Sexual fantasies usually start when we are young and are rehearsed during masturbation, explains Dunn. "So they become kind of fixed, and people are concerned about that." People who fantasize also often feel guilt—a sense of disloyalty to their partner because they are thinking of another person or another scenario during lovemaking. "They might feel like masturbation is safer," she says. Yet masturbation itself often comes saddled with the weight of taboo starting in childhood. "People are uncomfortable talking about it, even though it's normal. Yet studies show that the majority of people do masturbate, even if they have a sexual partner."
Dunn suggests thinking of masturbation as a way of learning about your body—"the kind of touch you like, the kind of pressure you like, the kind of pace you like. Then it's much easier to share it with a partner." Masturbation can also be a way of equalizing sex drive. "If he has a higher drive than she does, maybe they make love once a week and he masturbates a couple of times a week. Or vice versa." And of course, it can be a way to be sexual when someone doesn't have a partner. "Masters and Johnson say that with sex drive, we use it or we lose it. With aging, if there is no sexual activity in a man, he tends to have more difficulty getting an erection. And I think for women, the less sex they have, the less sex they want to have. So masturbation can be a way of priming the pump, keeping things in circulation."
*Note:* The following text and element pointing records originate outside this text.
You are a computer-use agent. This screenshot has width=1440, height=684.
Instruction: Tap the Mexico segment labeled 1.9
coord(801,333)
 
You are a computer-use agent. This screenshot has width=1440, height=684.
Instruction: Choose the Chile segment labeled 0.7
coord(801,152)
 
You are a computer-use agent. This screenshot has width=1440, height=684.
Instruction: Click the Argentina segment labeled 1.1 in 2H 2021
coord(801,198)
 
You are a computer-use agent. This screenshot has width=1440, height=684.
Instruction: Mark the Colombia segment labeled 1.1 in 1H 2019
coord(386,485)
I know where every bathroom is from New York City to Albany. Can you help me with...incontinence?
The shame of springing a leak can make people want to run and hide rather than seek out medical advice. With 25 million adult Americans suffering from some form of urinary incontinence (75 to 80 percent of them women), that's a lot of red faces. Yet incontinence is treatable in many cases, and not just with surgery. "There's a lot we can do," says Cathy Leonard, a physical therapist specializing in pelvic rehabilitation at Northern Dutchess Hospital in Rhinebeck. "Once we identify the type of incontinence, we establish a treatment regimen and in many cases resolve the issue."
Sometimes a cough, sneeze, or laugh can trigger a bit of leakage; these are signs of stress incontinence, which often results from underactive or weak pelvic floor muscles. The first-line treatment is kegel exercises to strengthen this region—yet "90 percent of women who come to see us perform kegels incorrectly," says Leonard. "Many perform them in a way that promotes incontinence." Doing it properly involves isolating the pelvic floor muscles and pulling them in and up ("you should feel your vagina and/or rectum lift"); the belly, legs, and buttocks should stay relaxed, and the breath should not be held. Kegels are a cornerstone treatment, yet they are not the only approach. If the problem is not leakage due to stress incontinence but urge incontinence—characterized by increased frequency and urgency of urination—therapy will involve working to change bathroom behaviors, such as avoiding using the toilet "just in case," which can lead to an overactive bladder and make the problem worse.